Ditinggal Istri ke Kebun, Pria di Tebo Jambi Setubuhi Anak Tiri Hingga 10 Kali

Budi Utomo ยท Jumat, 26 Juni 2020 - 20:06 WIB
Ditinggal Istri ke Kebun, Pria di Tebo Jambi Setubuhi Anak Tiri Hingga 10 Kali
Ilustrasi pemerkosaan anak. (Foto: istimewa)

TEBO, iNews.id – Bejat! Kalimat itu pantas disematkan kepada Harming Jamser (4). Warga Desa Berdari Rampak, Kecamatan Tebo Tengah, Kabupaten Tebo, Jambi itu tega menyetubuhi anak tirinya saat ditinggal istri pergi ke kebun.

Tak hanya sekali, aksi bejat Harming ternyata sudah berulang-ulang hingga membuat korban yang beranjak remaja trauma.

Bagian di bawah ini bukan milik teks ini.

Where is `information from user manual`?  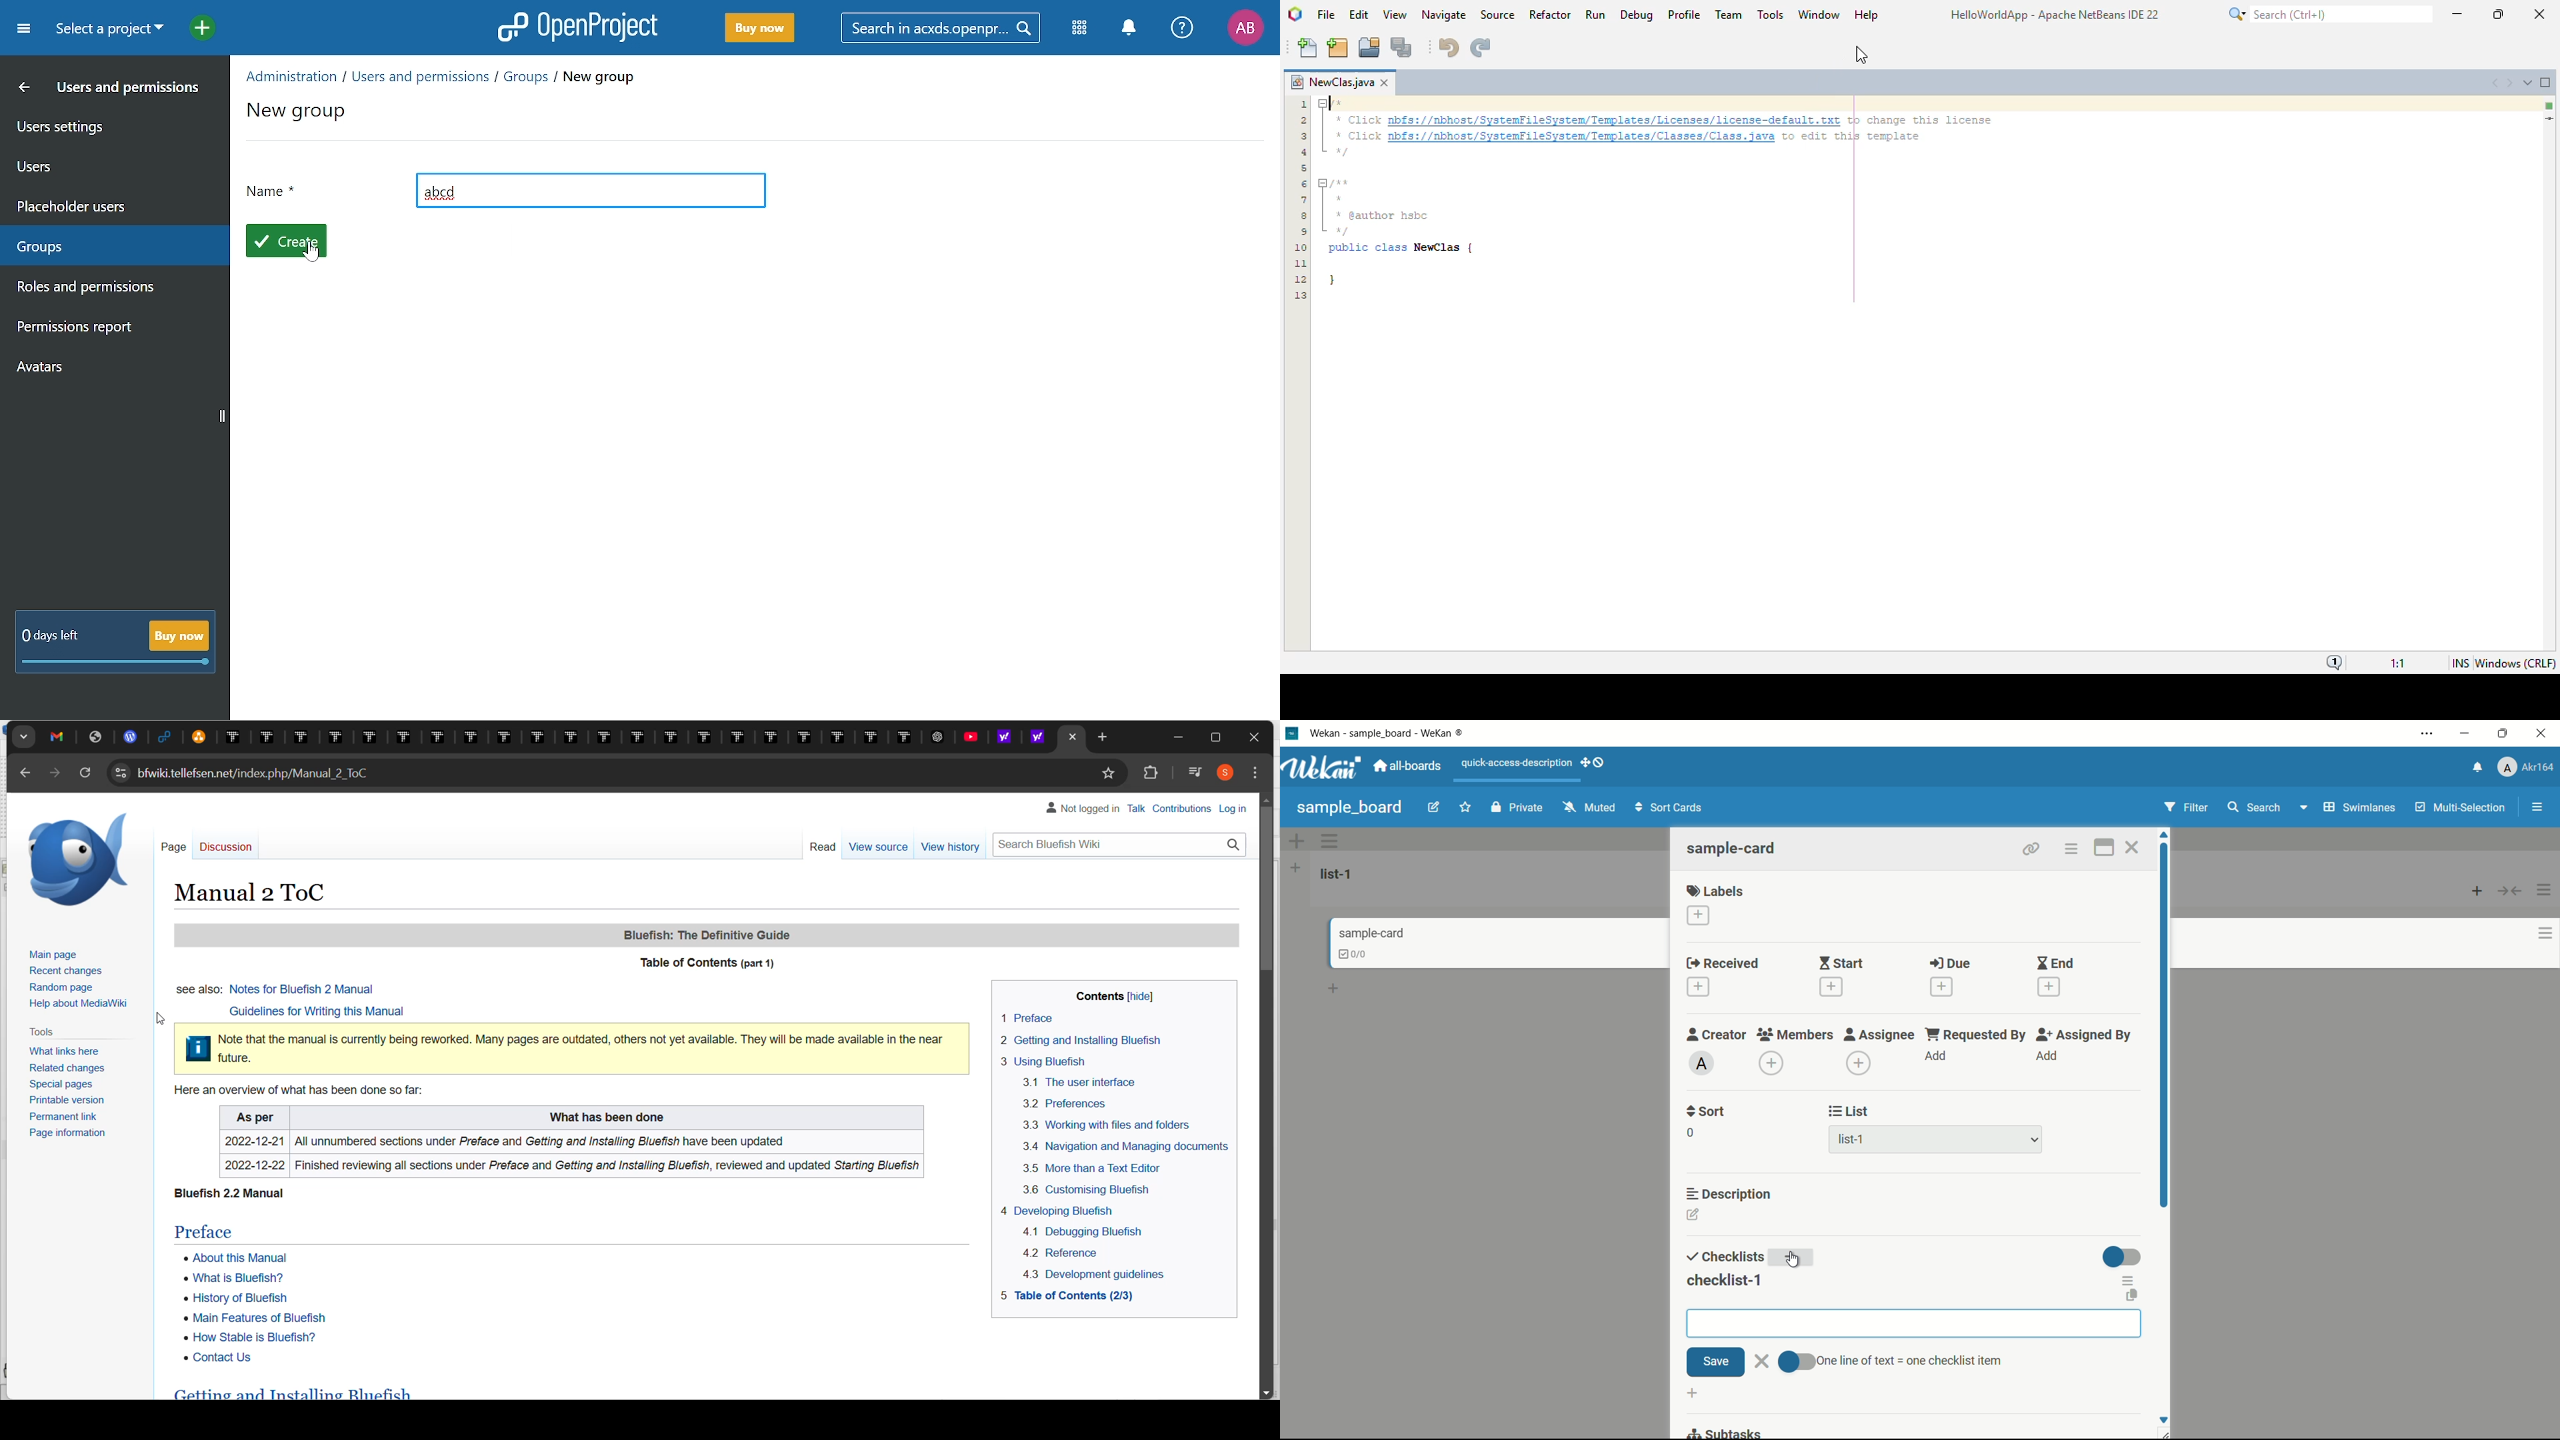 information from user manual is located at coordinates (706, 1135).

Ironisnya, korban yang mengadukan kejadian itu ke ibunya hanya dianggap angin lalu. Ibu korban tak percaya dengan pengakuan anaknya.

Karena tidak tahan atas perlakukan ayah tirinya, korban  memberanikan diri mendatangi Polres Tebo untuk melaporkan perbuatan bejat ayah tirinya itu.

Kasatreskrim Polres Tebo, AKP M Riedho Syawaludin Taufan mengatakan, berbekal laporan korban tim Sultan Satreskrim Polres Tebo langsung bergerak dan menangkap pelaku. 

“Pelaku Harming Jamser ini ditangkap saat hendak keluar dari kebun bersama istrinya,” katanya, Jumat (26/6/2020).

Dari keterangan korban, kata dia, pelaku sudah menyetubuhi anak tirinya sebanyak 10 kali.

“Korban sudah sering disetubi ayah tirinya, pernah mengadu kepada ibunya tidak digubris. Sebaliknya ibunya tidak percaya akan laporan anaknya tersebut,” katanya.

Dari pengakuan korban, kata Riedho, pelaku menyetubuhi korban pertama kali April lalu di dalam pondok kebun. “Sejak itu, korban terus setubuhi pelaku terkadang di dalam semak-semak, kebun sawit hingga saat sedang mandi di kamar mandi,” katanya.

Menurut Riedho, aksi bejat pelaku itu dilakukan saat istrinya sedang tidak ada di rumah. “Tiap istrinya pergi ke kebun untuk bercocok tanam, pelaku mulai melancarkan aksi bejatnya,” ucapnya.

Kepada penyidik, pelaku Harming Jamser mengakui sudah 10 kali menyetubuhi anak tirinya. Pelaku berdalih tidak mengancam korban saat melakukan aksi bejatnya itu.

Saat ini, pelaku sudah ditahan di Mapolres Tebo untuk mempertanggungjawabkan perbuatannya. Pelaku dijerat dengan Pasal 81 ayat (1),(2) juncto Pasal 76d atau Pasal 82 ayat (1) juncto 76e Undang-Undang Nomor 17 tahun 2016.